Using our bike trailer we've done trips with 7 people (5 riders and 2 non), 5 bikes, all the camping gear, etc.


----------



## joeverzosa (Sep 4, 2007)

Those Dodge Sprinters are great, we have some in our fleet and they are slowly replacing the Ford econovans. They get great gas mileage (powered by a Mercedes diesel) and are alot more manuverable than the Ford's.


----------



## Buzz (Jan 15, 2004)

Dont we all really want one of these?

http://www.earthroamer.com/galleries/xv-ltexterior/index.htm


----------



## Lactic (Apr 18, 2004)

Padre said:


> Which domestic vans with diesels?
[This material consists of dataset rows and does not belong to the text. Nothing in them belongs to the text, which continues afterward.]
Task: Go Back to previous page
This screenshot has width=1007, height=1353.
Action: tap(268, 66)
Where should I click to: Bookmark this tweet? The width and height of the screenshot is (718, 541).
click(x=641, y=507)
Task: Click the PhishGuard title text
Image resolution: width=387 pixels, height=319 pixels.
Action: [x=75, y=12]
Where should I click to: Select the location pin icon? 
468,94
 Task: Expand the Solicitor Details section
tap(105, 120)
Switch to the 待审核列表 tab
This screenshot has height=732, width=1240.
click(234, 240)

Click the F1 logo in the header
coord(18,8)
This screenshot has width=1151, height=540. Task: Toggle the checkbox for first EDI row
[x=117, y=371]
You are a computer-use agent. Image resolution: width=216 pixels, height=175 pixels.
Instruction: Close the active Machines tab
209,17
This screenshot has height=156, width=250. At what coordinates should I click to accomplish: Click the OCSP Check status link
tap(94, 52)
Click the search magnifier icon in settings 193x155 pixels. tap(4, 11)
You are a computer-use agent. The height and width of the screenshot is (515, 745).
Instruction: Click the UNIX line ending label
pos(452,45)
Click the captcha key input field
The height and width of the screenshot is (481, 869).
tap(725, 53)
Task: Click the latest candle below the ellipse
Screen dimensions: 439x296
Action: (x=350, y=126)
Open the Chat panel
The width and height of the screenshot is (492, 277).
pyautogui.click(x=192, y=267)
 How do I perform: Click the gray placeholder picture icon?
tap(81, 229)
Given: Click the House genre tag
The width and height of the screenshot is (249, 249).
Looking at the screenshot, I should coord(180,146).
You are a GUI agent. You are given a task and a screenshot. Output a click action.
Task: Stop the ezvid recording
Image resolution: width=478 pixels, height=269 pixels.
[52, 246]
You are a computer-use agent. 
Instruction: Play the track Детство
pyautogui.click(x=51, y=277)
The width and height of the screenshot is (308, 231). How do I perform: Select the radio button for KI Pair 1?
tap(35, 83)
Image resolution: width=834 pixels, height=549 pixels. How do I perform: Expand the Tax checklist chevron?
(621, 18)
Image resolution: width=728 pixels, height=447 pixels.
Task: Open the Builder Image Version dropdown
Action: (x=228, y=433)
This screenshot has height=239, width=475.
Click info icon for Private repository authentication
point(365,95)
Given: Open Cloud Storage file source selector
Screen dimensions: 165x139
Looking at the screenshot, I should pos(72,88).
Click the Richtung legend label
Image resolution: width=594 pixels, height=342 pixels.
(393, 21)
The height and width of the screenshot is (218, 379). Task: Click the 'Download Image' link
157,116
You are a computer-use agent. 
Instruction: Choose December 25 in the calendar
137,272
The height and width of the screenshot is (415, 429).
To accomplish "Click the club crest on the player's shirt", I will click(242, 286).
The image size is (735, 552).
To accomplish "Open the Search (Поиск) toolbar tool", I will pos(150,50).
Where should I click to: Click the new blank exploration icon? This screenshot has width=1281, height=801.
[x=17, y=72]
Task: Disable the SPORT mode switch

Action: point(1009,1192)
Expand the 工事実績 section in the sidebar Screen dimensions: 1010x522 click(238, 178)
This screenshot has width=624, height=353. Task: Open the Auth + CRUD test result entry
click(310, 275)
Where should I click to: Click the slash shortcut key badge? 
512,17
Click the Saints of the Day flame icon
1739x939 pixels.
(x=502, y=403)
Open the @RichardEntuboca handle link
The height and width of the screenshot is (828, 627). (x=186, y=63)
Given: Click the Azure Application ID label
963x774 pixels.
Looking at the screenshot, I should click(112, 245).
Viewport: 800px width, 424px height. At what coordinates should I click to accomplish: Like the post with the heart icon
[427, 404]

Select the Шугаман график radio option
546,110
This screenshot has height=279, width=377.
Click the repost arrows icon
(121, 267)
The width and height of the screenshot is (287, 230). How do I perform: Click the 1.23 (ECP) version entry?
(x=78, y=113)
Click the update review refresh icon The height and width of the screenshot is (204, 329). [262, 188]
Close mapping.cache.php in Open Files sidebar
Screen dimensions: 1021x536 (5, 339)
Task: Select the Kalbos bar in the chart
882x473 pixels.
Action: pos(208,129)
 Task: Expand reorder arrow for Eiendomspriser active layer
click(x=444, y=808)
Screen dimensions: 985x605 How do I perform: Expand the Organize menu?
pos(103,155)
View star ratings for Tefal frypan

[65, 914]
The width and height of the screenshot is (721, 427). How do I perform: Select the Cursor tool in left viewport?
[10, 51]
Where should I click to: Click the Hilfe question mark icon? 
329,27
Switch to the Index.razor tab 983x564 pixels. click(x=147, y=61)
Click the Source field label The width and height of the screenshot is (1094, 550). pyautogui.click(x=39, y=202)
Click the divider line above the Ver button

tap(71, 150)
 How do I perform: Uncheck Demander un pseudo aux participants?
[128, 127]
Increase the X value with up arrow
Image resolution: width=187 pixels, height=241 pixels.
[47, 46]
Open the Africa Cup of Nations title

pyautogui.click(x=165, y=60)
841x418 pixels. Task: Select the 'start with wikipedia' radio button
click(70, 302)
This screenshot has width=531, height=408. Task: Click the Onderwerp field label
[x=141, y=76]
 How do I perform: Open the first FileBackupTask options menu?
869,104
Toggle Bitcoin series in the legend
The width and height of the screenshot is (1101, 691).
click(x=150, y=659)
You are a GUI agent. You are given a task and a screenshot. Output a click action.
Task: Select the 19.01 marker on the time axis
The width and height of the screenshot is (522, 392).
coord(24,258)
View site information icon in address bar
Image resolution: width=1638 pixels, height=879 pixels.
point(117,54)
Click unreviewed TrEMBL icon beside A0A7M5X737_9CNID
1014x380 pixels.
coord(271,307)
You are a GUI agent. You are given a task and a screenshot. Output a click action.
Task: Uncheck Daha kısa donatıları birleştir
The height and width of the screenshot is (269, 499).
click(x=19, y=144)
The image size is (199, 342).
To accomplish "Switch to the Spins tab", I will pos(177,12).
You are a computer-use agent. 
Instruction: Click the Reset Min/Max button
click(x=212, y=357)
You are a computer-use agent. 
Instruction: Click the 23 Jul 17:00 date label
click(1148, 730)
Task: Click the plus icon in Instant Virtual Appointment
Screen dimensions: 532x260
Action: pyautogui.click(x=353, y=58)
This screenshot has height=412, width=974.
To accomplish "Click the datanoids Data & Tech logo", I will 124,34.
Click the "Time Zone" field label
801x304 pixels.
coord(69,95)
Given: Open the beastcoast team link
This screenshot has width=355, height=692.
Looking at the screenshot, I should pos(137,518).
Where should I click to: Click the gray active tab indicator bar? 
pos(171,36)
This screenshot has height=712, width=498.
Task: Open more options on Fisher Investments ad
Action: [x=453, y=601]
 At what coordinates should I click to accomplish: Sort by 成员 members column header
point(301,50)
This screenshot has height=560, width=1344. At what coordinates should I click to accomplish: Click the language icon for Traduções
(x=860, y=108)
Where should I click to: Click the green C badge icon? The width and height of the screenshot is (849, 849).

An E-350 with a powerstroke? 16mpg


I have the Ford V-10 gasser and it gets a dismal 10-12 mpg but you have to consider that you're hauling your house with you. The Ford 6.3L diesel will get around 16mpg and the Sprinter version (no 4x4 available as of yet) will come in over 24mpg. Very attractive with the rising gas prices but without the 4x4, it's just not capable of going where we want to camp.

We picked ours up in July and we've done 3 biking trips to Fruita, one trip to Banff and BC, and several trips biking and fishing in the mountains of CO. LOVE IT! Heading to NM this weekend in search of warmer biking weather! They are expensive but you can finance them as a second home in most cases (15-20 year loans) and are tax deductable as such.

Check out the Sportsmobile website as they brocker used vans as well.


----------



## Jayem (Jul 16, 2005)

Padre said:


> Let's see....almost 1200 miles round trip with TONS and TONS of room going 80+ and about 20mpg.


Damn, that's pretty irresponsible. I could see doing it in a car, but a vehicle that big? Damn...


----------



## Padre (Jan 6, 2004)

Jayem said:


> Damn, that's pretty irresponsible. I could see doing it in a car, but a vehicle that big? Damn...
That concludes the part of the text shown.